The cute blond two-year old was babbling and banging his plastic cup on the table at the restaurant where my friend and I were having brunch this morning. My friend was glaring daggers at the toddler's parents who were sitting unconcernedly next to him.
It's Mother's Day you know. My friend is not a mother.
"It's only a baby," I said to her about the noise machine two tables over. Trying to distract her, I asked her how her blintzes were.
"They could give that baby something soft to play with, or take it outside," she said. "Oh, so you got out of a bad predicament on the river and now you're going to be 'happy' for the rest of your life?"
"Maybe," I answered.
A lot has happened in the past two weeks. Three weekends ago I went to Kansas City on this year's Field of Dreams trip and saw the Kansas City Royals play the Minnesota Twins twice at Kauffman Stadium. It's the thirty-eighth ballpark I've seen a major league baseball game in, leaving six stadiums remaining on my checklist. I sampled some authentic KC barbecue while I was there.
Last week I went to Colorado for my third annual Bucket Trip with my college freshmen dorm mates. The theme of these trips seems to be water.
Two years ago we rafted down the Grand Canyon for seven days and six nights with professional river guides. It was the trip of a lifetime.
Last year we spent a week on three boats sailing the Florida Keys. What a trip.
This year we rafted for five days and four nights on the Dolores River on the western slope, starting in Colorado and finishing in Utah.

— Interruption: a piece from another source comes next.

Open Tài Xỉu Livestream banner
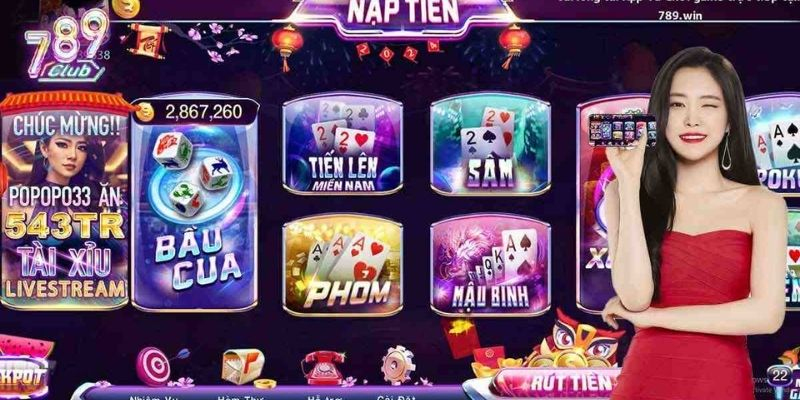800x400 pixels. pyautogui.click(x=64, y=200)
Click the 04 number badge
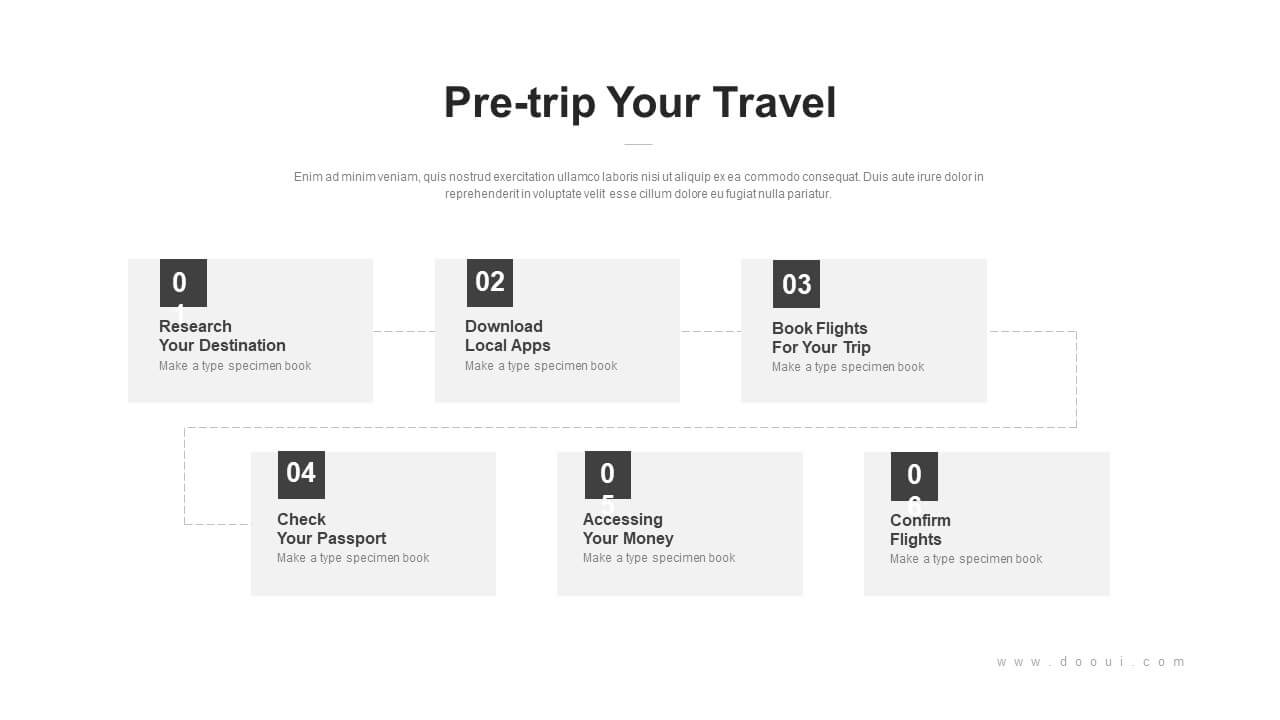1280x720 pixels. [x=301, y=475]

Ten people went down the river on three boats.
I don't think I'm being overly-dramatic when I say I had a near-death experience on the trip. In an incredibly fast sequence, I suddenly found myself alone in a cold, dark place with maybe a minute to live. Obviously I'm still here; it wasn't my time yet.
But I saw how it could be. It didn't freak me out then but it's become a major head-trip since I got back. I arrived home last night and and I have never been so glad to return from a trip.
Already I'm calling my memory of that stark moment on the river "my cold dark place." It puts life in perspective.